● EXERCISE DESCRIPTION: This exercise calls for a copy of every line in the listing below that carries the word "will".
↓
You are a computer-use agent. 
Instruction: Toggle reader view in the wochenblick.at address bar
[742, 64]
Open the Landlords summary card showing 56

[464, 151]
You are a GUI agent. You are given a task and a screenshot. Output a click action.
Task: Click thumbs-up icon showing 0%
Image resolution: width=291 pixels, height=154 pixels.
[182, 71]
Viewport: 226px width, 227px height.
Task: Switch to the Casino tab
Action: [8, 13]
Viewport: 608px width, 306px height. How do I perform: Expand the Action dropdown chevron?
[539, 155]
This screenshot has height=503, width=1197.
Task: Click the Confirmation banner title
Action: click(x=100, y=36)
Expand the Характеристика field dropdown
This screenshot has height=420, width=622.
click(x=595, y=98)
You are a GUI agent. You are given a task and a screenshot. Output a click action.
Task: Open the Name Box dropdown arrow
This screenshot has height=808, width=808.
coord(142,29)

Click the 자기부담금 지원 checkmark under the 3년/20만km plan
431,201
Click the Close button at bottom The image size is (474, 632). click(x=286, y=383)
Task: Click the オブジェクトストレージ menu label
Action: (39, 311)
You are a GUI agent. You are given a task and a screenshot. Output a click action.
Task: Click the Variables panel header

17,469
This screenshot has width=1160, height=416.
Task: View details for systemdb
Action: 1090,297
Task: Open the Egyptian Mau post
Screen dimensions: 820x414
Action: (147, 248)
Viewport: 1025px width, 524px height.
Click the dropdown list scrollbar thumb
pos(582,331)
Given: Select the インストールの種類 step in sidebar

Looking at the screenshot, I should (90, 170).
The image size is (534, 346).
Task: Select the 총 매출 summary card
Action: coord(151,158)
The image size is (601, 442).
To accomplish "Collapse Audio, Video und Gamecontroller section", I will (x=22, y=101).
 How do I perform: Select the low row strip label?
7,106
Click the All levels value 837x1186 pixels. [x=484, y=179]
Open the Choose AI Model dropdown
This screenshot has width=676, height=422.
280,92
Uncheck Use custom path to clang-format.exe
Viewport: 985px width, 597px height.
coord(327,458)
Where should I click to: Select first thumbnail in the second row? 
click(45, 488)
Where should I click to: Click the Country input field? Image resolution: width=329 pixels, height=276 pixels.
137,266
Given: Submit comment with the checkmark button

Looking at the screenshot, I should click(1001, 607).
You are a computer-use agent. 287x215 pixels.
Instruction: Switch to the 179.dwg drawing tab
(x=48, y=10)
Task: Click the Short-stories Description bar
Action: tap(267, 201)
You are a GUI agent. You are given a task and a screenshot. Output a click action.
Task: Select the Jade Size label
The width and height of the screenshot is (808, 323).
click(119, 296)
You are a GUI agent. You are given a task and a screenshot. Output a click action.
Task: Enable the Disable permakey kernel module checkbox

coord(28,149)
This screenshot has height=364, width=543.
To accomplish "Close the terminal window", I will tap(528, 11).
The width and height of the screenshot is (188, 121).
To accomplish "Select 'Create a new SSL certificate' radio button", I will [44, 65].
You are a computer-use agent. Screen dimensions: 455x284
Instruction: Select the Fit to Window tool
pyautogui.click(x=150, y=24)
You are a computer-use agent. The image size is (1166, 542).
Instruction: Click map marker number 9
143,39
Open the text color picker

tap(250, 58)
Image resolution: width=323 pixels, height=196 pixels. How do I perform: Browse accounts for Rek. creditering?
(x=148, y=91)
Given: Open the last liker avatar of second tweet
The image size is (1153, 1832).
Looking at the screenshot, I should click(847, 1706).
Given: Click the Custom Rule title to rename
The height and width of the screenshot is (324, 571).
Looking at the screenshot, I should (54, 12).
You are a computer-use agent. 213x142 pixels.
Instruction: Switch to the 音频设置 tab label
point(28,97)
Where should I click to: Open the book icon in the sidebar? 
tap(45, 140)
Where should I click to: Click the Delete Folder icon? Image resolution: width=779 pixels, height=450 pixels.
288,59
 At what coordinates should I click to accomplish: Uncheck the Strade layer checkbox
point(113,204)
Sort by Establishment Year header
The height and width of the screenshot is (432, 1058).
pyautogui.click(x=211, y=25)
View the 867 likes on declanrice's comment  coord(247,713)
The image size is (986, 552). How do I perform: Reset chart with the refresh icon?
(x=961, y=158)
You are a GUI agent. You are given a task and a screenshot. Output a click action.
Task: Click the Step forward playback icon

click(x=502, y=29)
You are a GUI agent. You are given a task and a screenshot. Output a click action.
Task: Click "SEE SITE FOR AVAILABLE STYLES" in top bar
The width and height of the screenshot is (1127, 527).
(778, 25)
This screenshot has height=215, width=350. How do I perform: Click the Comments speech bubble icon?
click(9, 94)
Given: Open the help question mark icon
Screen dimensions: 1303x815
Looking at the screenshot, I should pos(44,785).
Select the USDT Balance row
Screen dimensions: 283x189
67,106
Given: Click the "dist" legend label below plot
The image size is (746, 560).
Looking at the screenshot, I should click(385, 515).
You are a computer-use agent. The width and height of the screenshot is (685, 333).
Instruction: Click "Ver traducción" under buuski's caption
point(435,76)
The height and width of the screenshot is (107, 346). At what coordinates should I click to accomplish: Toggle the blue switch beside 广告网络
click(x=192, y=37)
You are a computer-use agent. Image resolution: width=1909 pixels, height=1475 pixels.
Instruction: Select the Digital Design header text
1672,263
↑
● WRITTEN ANSWER:
To accomplish "Collapse Audio, Video und Gamecontroller section", I will (x=22, y=101).
To accomplish "Close the terminal window", I will tap(528, 11).
To accomplish "Select 'Create a new SSL certificate' radio button", I will [44, 65].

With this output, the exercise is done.